Cacau da Amazônia equatoriana vira chocolate fino
O Equador é o principal exportador de cacau fino do mundo. A cooperativa Kallari, da Amazônia equatoriana, conseguiu entrar num mercado ainda mais exigente, o de chocolate fino, o chamado produto gourmet. Esse chocolate não está à venda no Brasil. Toda a produção vai para as bombonières de luxo da Europa e dos Estados Unidos.
Cesar Dahua é um dos produtores do cacau. Ele sobe o Rio Napo levando o saco cheio de grãos. A viagem não é longa, em torno de vinte minutos.
Rio acima há um porto, onde um caminhão da cooperativa vem comprar o cacau. É o ponto de reunião de vários cacaueiros ribeirinhos. Eles recebem o pagamento na hora. E o dinheiro é o mesmo dos Estados Unidos, o dólar, pois, desde o ano 2000, o Equador adotou como valor corrente a moeda americana
Fermentação
Sobra tempo para Cesar porque a cooperativa compra o cacau in natura, desobrigando o produtor das tarefas pré-industriais. Toda a produção é transportada para a sede da cooperativa, que fica nos arredores de Tena. A polpa é despejada em caixotes de madeira no armazém de fermentação. Antes, os produtores é que cuidavam disso. Mas, juntando tudo, é possível ter um controle melhor e padronizar o produto. “A finalidade da fermentação é dar maior aroma e sabor ao cacau, que é o que vai diferenciar o nosso chocolate”, diz Pozo.

Entradas de dados

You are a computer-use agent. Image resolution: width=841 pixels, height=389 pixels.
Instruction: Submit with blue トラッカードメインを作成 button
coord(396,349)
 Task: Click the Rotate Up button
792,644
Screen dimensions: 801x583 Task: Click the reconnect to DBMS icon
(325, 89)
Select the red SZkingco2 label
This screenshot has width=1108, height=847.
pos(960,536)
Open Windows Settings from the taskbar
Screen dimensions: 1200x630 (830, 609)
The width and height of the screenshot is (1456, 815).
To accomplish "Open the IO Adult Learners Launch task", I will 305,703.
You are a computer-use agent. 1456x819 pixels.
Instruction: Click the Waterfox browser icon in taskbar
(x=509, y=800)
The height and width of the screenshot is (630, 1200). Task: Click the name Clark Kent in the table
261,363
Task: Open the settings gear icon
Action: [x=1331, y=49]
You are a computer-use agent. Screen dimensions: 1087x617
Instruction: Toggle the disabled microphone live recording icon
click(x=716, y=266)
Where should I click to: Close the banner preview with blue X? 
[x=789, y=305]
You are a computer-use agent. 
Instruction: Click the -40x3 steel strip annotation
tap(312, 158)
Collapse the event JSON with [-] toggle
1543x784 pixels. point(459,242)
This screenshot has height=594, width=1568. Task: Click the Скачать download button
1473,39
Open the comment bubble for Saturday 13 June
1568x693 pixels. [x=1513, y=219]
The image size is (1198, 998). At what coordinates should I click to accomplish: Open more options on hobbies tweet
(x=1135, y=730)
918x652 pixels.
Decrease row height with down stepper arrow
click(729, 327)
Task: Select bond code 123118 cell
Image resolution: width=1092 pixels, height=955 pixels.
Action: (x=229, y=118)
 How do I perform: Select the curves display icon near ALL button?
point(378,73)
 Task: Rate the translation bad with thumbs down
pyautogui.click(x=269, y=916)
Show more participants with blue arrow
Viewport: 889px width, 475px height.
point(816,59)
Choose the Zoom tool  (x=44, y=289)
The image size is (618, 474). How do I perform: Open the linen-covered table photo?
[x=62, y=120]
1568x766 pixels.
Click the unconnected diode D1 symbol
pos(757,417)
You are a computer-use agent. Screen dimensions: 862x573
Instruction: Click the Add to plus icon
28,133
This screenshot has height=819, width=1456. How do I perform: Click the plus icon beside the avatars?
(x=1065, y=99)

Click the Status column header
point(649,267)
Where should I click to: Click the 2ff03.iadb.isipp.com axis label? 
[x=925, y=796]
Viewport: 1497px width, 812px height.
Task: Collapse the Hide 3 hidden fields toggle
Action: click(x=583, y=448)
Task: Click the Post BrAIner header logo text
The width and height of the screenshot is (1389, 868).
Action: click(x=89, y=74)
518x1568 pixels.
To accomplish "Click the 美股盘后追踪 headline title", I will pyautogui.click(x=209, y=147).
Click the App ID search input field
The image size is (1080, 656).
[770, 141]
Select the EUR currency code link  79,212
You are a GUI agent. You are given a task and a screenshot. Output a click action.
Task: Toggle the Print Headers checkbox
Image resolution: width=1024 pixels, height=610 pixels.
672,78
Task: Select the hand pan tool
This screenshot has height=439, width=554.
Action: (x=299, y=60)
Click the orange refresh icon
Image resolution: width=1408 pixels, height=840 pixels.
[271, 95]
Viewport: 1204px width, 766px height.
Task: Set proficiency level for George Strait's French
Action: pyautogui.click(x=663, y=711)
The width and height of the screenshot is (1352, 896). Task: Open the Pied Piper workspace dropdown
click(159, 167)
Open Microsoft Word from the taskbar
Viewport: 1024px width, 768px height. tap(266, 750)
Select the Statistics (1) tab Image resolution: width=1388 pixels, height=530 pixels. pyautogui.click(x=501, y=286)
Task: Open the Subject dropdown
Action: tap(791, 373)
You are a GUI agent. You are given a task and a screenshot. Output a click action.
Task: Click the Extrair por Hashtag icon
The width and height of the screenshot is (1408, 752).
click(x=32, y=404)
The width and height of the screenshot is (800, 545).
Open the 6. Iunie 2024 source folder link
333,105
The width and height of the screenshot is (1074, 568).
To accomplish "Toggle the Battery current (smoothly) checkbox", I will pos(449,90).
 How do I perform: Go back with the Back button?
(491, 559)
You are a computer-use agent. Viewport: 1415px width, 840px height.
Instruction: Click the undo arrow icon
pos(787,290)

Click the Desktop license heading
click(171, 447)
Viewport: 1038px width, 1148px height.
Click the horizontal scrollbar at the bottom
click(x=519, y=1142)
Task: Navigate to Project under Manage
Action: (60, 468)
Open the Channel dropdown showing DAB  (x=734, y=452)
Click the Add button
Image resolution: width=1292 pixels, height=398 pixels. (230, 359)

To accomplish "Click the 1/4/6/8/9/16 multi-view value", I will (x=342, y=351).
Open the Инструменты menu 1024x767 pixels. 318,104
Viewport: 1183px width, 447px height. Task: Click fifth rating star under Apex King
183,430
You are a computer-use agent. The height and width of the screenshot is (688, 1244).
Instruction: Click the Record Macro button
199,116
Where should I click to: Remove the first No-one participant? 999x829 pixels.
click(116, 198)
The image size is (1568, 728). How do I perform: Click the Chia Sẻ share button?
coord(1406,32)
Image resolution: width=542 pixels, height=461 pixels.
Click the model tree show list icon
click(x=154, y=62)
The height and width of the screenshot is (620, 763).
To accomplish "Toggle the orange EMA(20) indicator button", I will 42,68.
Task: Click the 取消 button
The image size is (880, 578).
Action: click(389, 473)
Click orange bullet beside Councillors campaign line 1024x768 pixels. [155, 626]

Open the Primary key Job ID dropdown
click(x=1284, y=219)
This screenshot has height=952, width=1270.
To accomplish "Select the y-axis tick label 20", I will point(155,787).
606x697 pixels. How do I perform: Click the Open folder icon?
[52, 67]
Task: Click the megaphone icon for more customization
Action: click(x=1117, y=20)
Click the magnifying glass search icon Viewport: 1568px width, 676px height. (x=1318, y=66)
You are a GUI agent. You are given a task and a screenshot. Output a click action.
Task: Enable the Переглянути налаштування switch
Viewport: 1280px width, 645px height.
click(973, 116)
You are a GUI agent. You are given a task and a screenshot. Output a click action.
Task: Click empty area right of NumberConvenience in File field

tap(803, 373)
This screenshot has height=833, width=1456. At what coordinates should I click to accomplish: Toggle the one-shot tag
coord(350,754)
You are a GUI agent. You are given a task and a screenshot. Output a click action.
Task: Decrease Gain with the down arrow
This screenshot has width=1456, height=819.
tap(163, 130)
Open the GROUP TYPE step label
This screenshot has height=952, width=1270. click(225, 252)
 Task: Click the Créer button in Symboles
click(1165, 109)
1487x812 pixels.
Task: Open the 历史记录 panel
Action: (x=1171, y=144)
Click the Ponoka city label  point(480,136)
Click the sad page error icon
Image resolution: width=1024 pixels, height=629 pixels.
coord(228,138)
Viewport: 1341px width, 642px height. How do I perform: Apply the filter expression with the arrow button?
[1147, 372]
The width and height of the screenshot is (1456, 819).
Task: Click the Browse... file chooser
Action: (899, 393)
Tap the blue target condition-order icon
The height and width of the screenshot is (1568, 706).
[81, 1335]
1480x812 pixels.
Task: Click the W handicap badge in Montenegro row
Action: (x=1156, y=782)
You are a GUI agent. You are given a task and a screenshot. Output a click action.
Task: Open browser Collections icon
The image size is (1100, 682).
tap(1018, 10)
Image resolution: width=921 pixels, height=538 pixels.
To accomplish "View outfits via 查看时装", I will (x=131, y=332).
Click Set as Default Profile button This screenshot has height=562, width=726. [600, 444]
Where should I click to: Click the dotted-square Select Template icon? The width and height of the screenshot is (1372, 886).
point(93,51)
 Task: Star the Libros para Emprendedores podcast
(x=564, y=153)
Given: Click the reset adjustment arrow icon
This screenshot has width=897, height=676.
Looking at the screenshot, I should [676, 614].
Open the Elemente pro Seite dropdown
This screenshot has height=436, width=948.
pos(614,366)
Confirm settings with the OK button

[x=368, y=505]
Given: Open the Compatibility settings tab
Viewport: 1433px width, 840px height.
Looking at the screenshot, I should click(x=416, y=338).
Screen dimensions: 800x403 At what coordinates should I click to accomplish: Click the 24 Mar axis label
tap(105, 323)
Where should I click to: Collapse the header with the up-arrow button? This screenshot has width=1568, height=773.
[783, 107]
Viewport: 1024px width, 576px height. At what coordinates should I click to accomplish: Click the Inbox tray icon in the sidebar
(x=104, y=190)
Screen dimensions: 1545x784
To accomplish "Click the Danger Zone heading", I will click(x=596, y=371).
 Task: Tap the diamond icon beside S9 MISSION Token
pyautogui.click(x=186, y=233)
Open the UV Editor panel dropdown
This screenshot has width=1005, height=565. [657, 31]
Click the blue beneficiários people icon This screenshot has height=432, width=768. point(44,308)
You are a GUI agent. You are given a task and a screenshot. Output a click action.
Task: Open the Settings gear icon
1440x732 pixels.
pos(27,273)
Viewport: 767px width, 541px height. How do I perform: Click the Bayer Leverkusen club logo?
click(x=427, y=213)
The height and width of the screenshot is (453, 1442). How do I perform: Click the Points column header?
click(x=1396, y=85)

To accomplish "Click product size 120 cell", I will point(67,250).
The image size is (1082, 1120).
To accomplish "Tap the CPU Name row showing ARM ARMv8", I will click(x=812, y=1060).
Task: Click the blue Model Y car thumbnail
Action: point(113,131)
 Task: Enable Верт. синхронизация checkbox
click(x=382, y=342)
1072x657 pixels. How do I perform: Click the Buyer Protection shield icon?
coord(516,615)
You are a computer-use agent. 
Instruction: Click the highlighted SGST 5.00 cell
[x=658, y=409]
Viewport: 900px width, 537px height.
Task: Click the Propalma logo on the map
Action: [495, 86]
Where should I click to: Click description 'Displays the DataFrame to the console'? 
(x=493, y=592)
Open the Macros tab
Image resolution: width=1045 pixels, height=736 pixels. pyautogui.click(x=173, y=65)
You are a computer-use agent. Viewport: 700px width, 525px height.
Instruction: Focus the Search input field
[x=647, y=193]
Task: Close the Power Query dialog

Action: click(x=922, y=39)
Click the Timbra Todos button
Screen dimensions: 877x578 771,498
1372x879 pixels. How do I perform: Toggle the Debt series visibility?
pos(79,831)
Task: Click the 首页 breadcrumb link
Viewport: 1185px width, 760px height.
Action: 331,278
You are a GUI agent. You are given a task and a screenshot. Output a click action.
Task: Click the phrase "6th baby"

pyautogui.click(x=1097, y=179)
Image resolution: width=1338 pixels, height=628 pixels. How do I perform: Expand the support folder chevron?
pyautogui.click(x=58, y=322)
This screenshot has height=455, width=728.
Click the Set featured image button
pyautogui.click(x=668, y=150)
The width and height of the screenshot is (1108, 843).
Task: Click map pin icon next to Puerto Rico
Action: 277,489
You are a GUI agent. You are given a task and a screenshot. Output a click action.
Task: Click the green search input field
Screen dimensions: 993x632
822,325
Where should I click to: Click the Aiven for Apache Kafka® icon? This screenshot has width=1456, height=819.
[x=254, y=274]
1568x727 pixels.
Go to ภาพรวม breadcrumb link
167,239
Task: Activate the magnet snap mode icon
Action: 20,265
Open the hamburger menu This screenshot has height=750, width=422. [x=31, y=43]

EXERCÍCIOS:
(A) No texto sobre o cacau equatoriano, desde que ano o Equador adota o dólar como moeda corrente?
(B) Transcreva do texto sobre o cacau equatoriano o trecho que começa nas palavras "Cacau da Amazônia" e termina depois de "de vinte minutos.".

RESPOSTAS:
(A) Desde o ano 2000.

(B)
Cacau da Amazônia equatoriana vira chocolate fino
O Equador é o principal exportador de cacau fino do mundo. A cooperativa Kallari, da Amazônia equatoriana, conseguiu entrar num mercado ainda mais exigente, o de chocolate fino, o chamado produto gourmet. Esse chocolate não está à venda no Brasil. Toda a produção vai para as bombonières de luxo da Europa e dos Estados Unidos.
Cesar Dahua é um dos produtores do cacau. Ele sobe o Rio Napo levando o saco cheio de grãos. A viagem não é longa, em torno de vinte minutos.